» Source extract
┌──
Decision 011: Remove Pretty-Print Option - JSON-Only Output

Date: 2026-02-16
Status: ✅ Decided
Decision: Remove --pretty flag and TTY detection from CLI. Always output compact JSON with no indentation.

Context

  • Original CLI had --pretty flag that auto-detected TTY and pretty-printed JSON
  • Moving to API-first architecture with FastAPI
  • APIs should output consistent, compact JSON regardless of client
  • Pretty-printing adds complexity and inconsistency between CLI and API usage

Options Considered

Option 1: Keep --pretty as Debug Option

Pros:

  • Helpful for manual debugging
  • Backward compatible with existing scripts

Cons:

  • Inconsistent behavior between CLI and API
  • Additional code complexity
  • Users can pipe to jq or python -m json.tool for pretty-printing

Option 2: Always Compact JSON ✅ SELECTED

Pros:

  • Consistent output format (matches API behavior)
  • Simpler code (remove 4+ lines of logic)
  • Smaller output size for pipelines
  • Industry standard for APIs
  • Users can pretty-print externally if needed

Cons:

  • Less readable for human inspection (mitigated by external tools)

Decision Rationale

Selected Option 2 because:

  1. API-First Design: CLI will be wrapper around core validation logic used by API
  2. Consistency: Same JSON format whether called via CLI, API, or programmatically
  3. Simplicity: Removes conditional logic and flags
  4. Best Practice: APIs return compact JSON; clients handle formatting
  5. External Tools: jq, python -m json.tool, IDE formatters available

Implications

  • Code Changes: Remove --pretty argument, TTY detection, conditional formatting
  • Test Updates: Update run_tests.sh TEST 7 to check for compact JSON
  • Documentation: Update CLI docs to note JSON-only output
  • User Impact: Users wanting pretty output must use external tools (one-liner: | python -m json.tool)
└──
Click-target records
┌──
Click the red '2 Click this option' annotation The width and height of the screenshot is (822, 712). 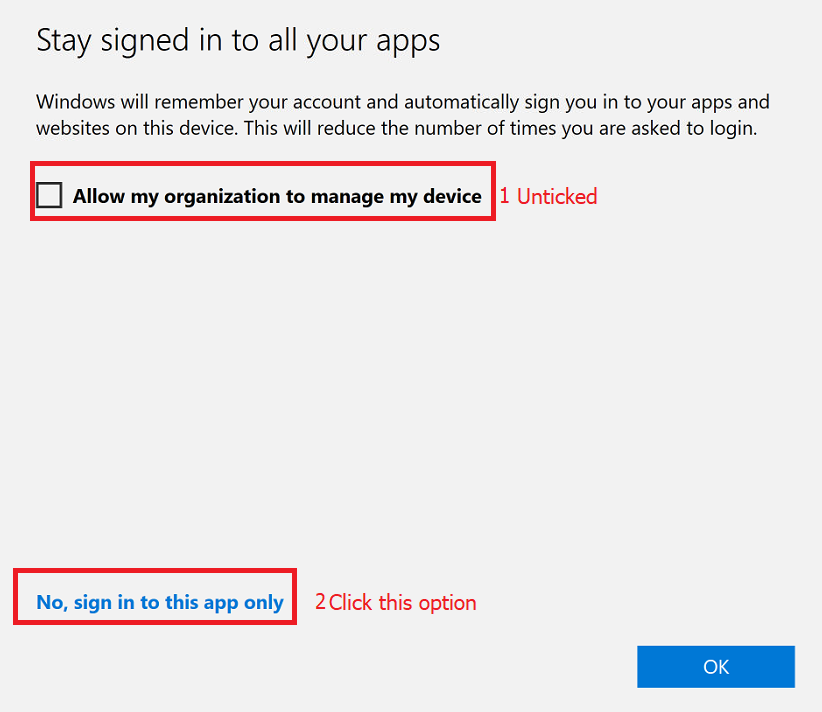pos(396,602)
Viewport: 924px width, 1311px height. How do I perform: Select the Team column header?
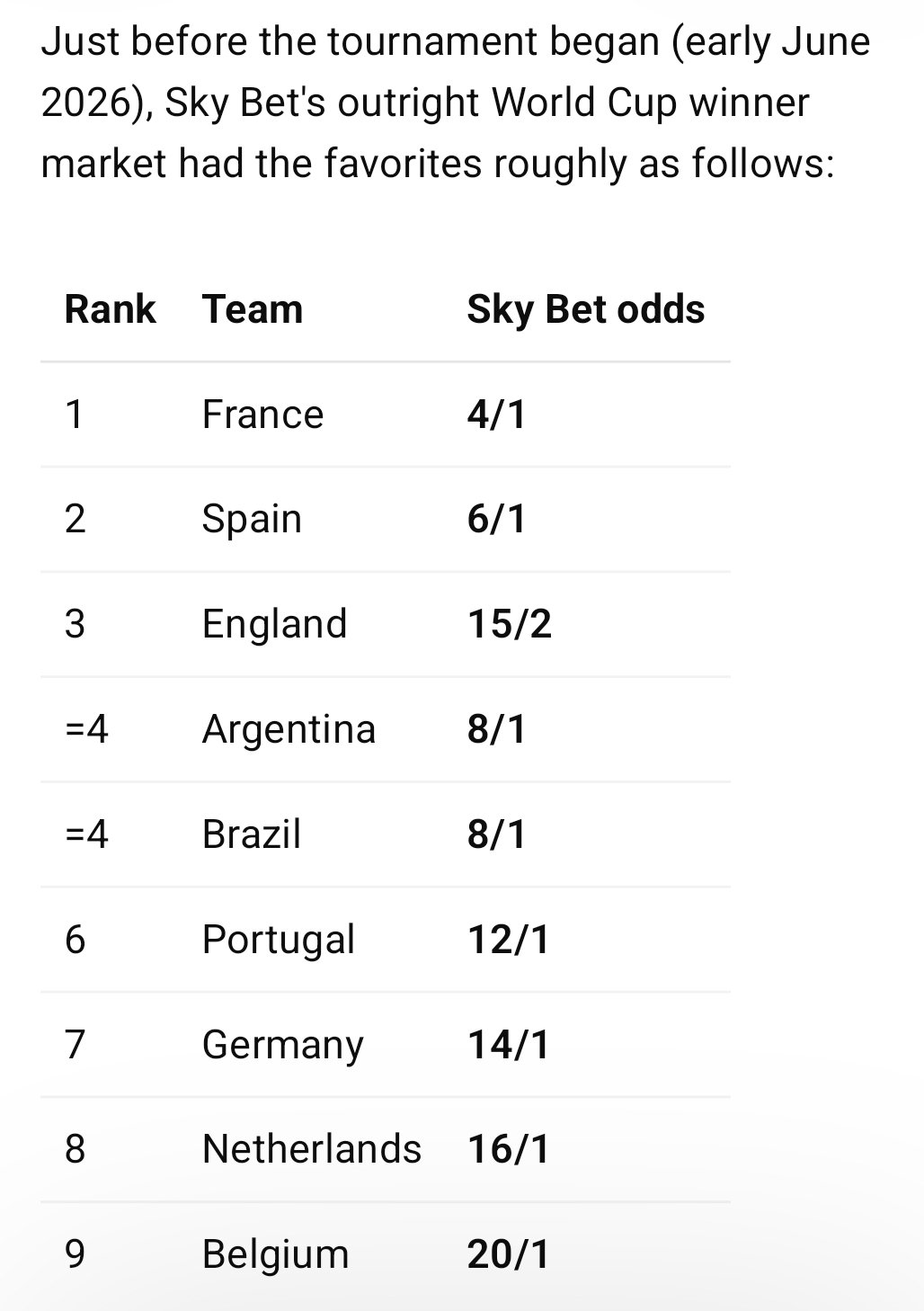tap(253, 309)
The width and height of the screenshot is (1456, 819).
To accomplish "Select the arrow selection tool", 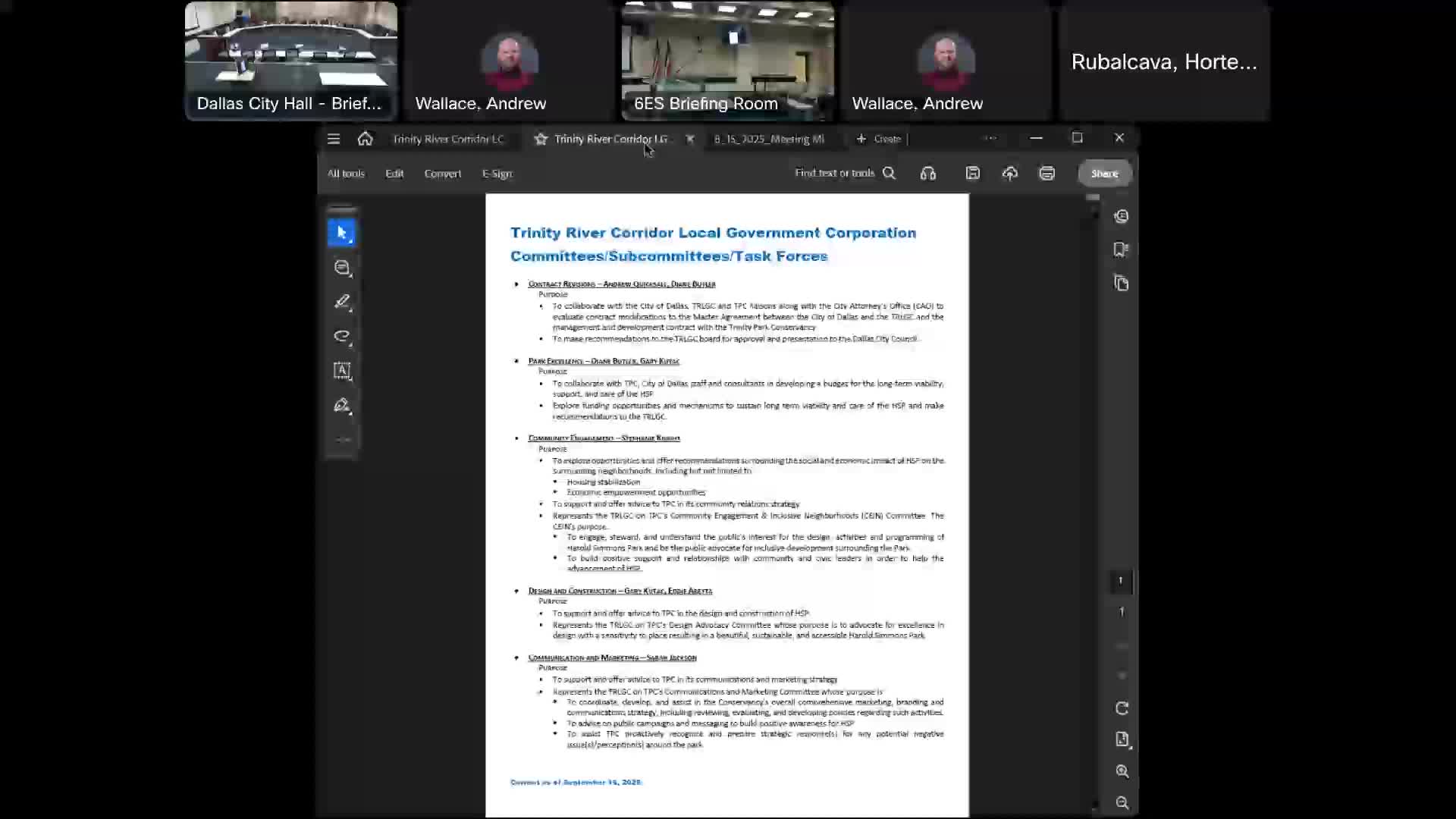I will click(x=341, y=233).
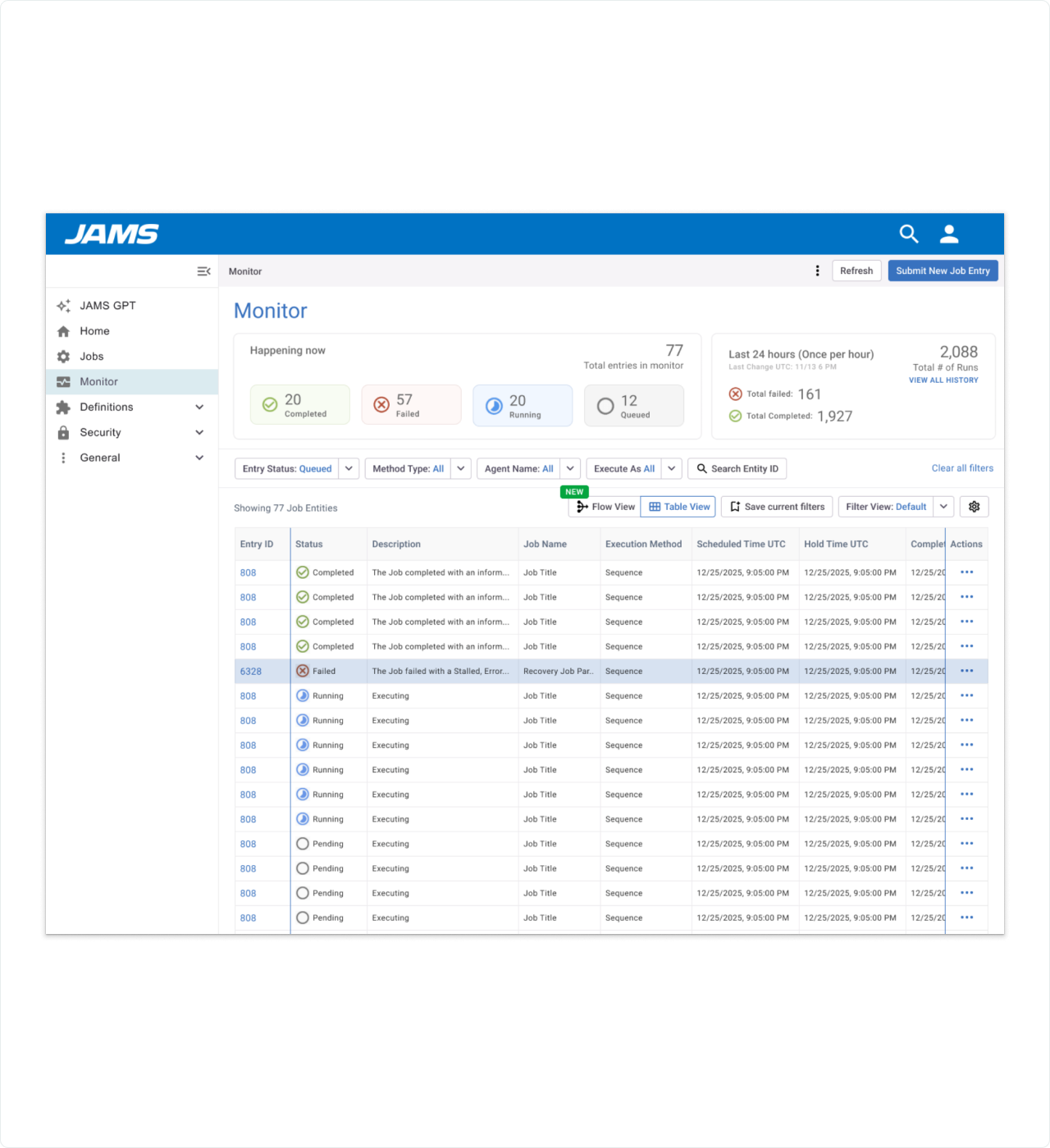Click the JAMS logo in header
Screen dimensions: 1050x1148
click(112, 235)
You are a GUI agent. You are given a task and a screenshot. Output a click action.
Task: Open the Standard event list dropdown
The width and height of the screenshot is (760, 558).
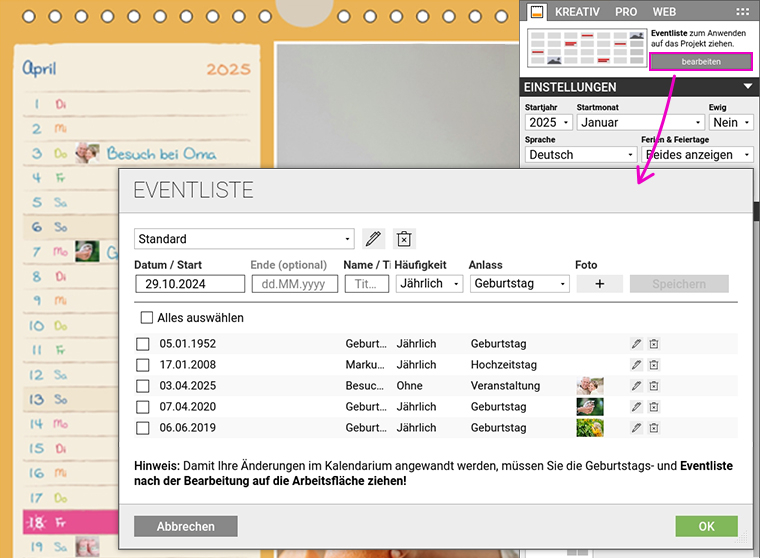(x=244, y=239)
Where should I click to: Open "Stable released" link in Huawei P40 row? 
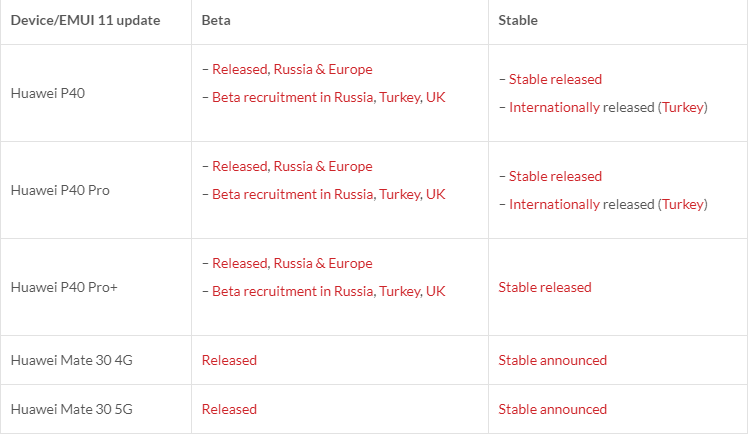(556, 79)
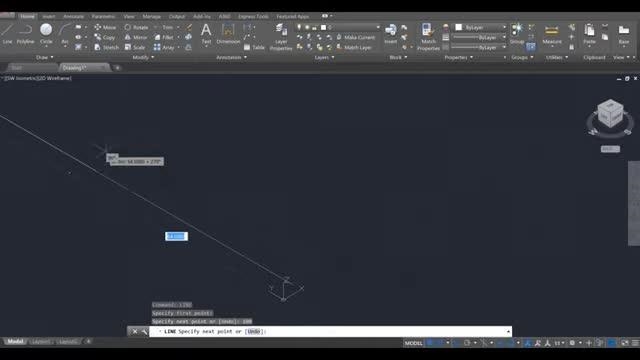Open the Express Tools ribbon tab
This screenshot has width=640, height=360.
(x=253, y=16)
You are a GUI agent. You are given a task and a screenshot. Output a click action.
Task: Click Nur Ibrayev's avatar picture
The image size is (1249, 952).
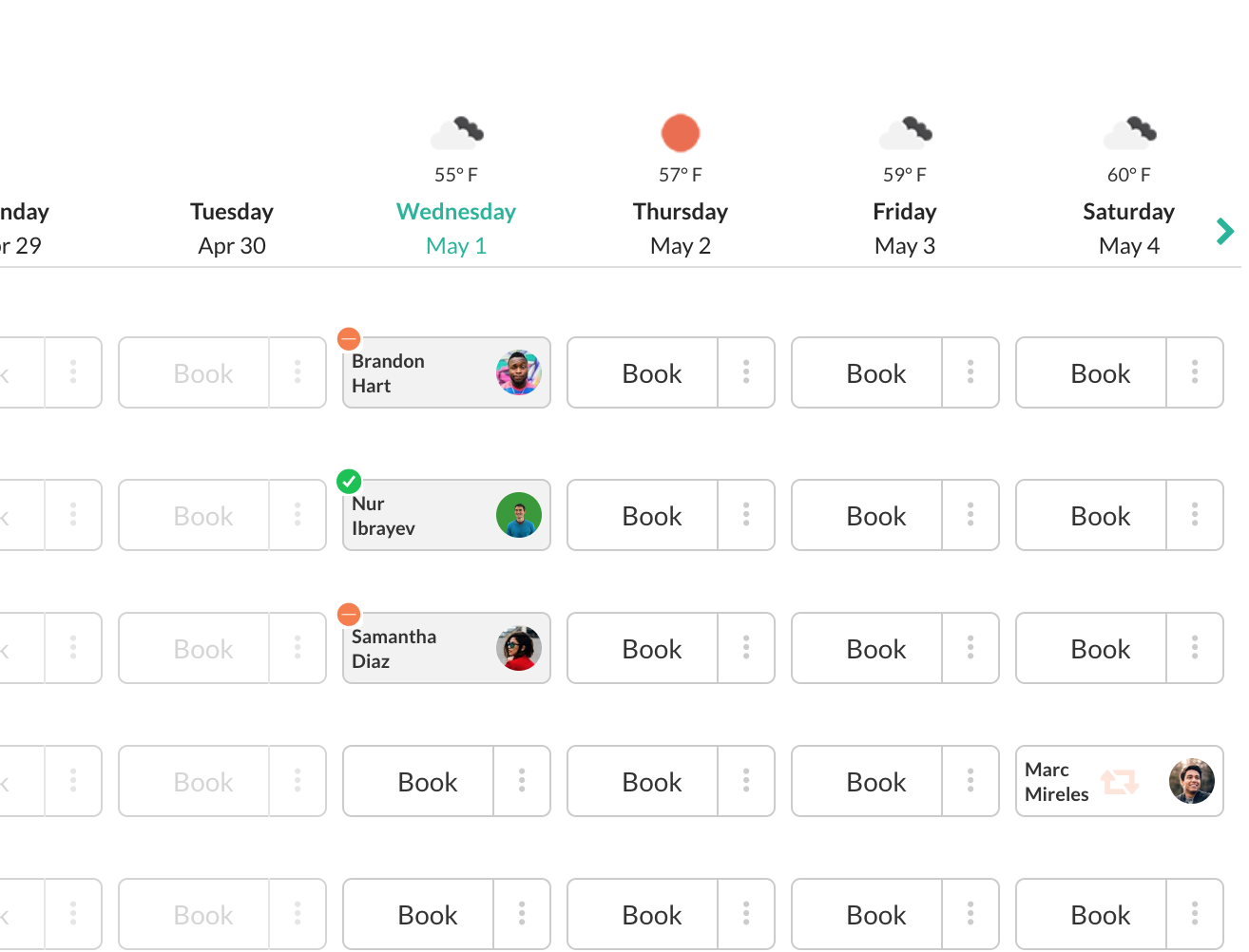pyautogui.click(x=519, y=515)
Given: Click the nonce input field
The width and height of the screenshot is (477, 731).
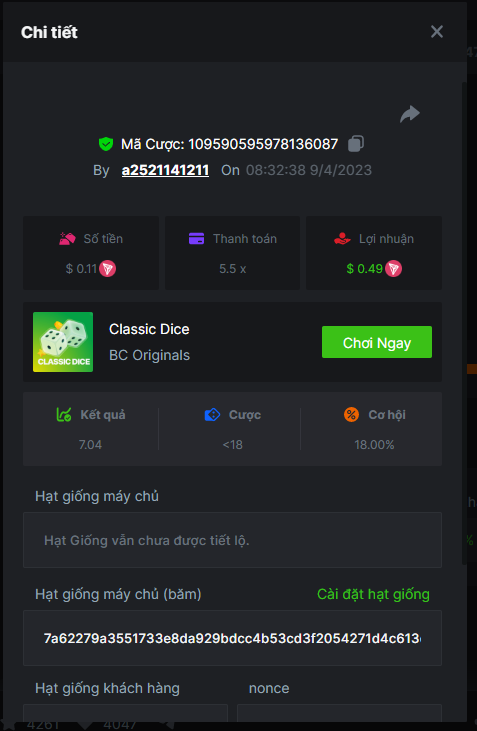Looking at the screenshot, I should coord(339,713).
└──
» Set task 1
In the records, from the line with "Given: Click the nonce input field" up to and including the final line, substitute "text box" for "input field" and reproduce only those lines, otherwise unchanged and without the pictures.
» Set task 2
Pick up the decision record on removing the pretty-print option from where it stops.

» Final answer 1
Given: Click the nonce text box
The width and height of the screenshot is (477, 731).
Looking at the screenshot, I should coord(339,713).

» Final answer 2
Success Metrics

  • ✅ CLI outputs identical JSON format as API
  • ✅ All tests pass with compact JSON
  • ✅ Code simplified (fewer conditionals)
  • ✅ Documentation updated

References

  • verify_label.py lines 249-250, 254-256, 276, 287
  • API design best practices: compact JSON for machine consumption

Decision 012: Docker Strategy with Separate Ollama Service

Date: 2026-02-16
Status: ✅ Decided
Decision: Use multi-stage Docker build for main app (~500MB) with Ollama as separate service in docker-compose

Context

  • Need to containerize application for deployment
  • Ollama AI vision models are ~7.9GB (llama3.2-vision)
  • Want to support both fast (Tesseract) and accurate (Ollama) OCR options
  • All-in-one image would be ~10GB (slow build/push, violates Docker best practices)
  • Must support local development and production deployment

Options Considered

Option 1: Ollama as Separate Docker Service ✅ SELECTED

Architecture:

services:
  ollama:
    image: ollama/ollama:latest
    ports: ["11434:11434"]
  verifier:
    build: .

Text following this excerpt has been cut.